Almost every company has a talent problem. It’s hard to find good employees and, once you do, to keep them happy. Today, Beamery announced a fully integrated platform to help solve that problem.

Company co-founder and CEO Abakar Saidov says that while drawing and retaining talent can provide organizations with a key strategic advantage, there has been a dearth of digital tools to help. “What we found was that there is no fundamental kind of operating system or system of record to be able to run that part of the business,” he said.

While there are point solutions for different parts of the process, Beamery recognized an opportunity to deliver a more complete platform. “We essentially built what we’re calling a talent operating system, which encompasses the core primary business objectives of what a company is trying to do with talent,” Saidov explained.

That involves a suite of tools with the three key components around attracting, engaging and retaining talent, which Saidov says lines up in a way like a sales and marketing process. The problem as he sees it, is that the tools available for sales and marketing lack a set of features companies need when it comes to talent.

Each of the three components of the Beamery solution have been designed with helping companies move through the talent workflow process. Attracting involves setting up micro sites for recruiting on the company website that are linked to Beamery, along with an event planning tool for setting up something like a campus recruitment day.

The Engage component involves a talent CRM database and marketing tools, while the Retain piece is about helping employees apply for internal jobs and survey tools to get feedback throughout the process.

The solution also involves linking to other enterprise systems, so there is a middleware piece that enables companies to connect to other tools. Saidov said that prior to today’s announcement, the company offered the CRM and middleware pieces, but it recognized all along that it needed a more complete solution. It just took some time and money to develop it.

If you’re wondering how this could work with LinkedIn, he says that it co-exists with it. Just as salespeople might find prospects in LinkedIn, then manage the customer relationship in a CRM tool, recruiters can find candidates in LinkedIn and manage the recruitment process in Beamery. (One of the company’s investors includes Microsoft Ventures. Microsoft bought LinkedIn in 2016 for $26.2 billion.)

The company has raised $40 million so far, according to Saidov, and today it has 160 employees based in London, with offices in San Francisco and Austen.

|---|

Short task 1 - Repeat everything in the Beamery article from "That involves a" down to "comes to talent.".
Short task 2 - Sum up the Beamery article in two sentences.

Information provided -
|---|

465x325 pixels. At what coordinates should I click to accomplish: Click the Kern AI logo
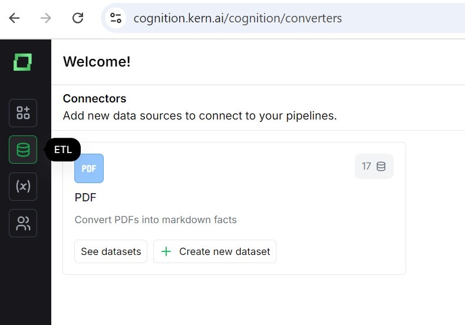tap(22, 62)
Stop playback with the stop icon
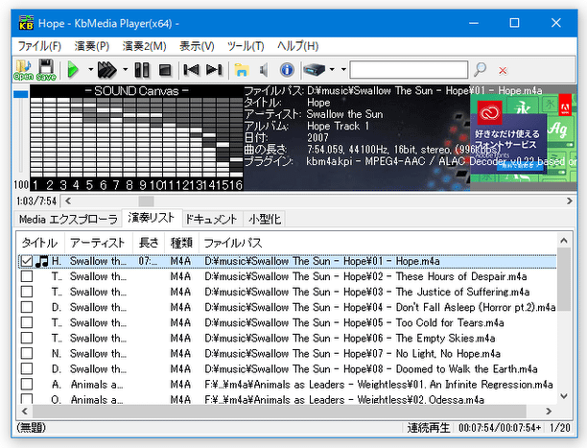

|---|

Correct response 1 -
That involves a suite of tools with the three key components around attracting, engaging and retaining talent, which Saidov says lines up in a way like a sales and marketing process. The problem as he sees it, is that the tools available for sales and marketing lack a set of features companies need when it comes to talent.

Correct response 2 - Beamery announced a fully integrated platform it calls a talent operating system, with tools for attracting, engaging and retaining talent and a middleware piece for connecting to other enterprise systems. According to CEO Abakar Saidov, the company has raised $40 million so far and has 160 employees.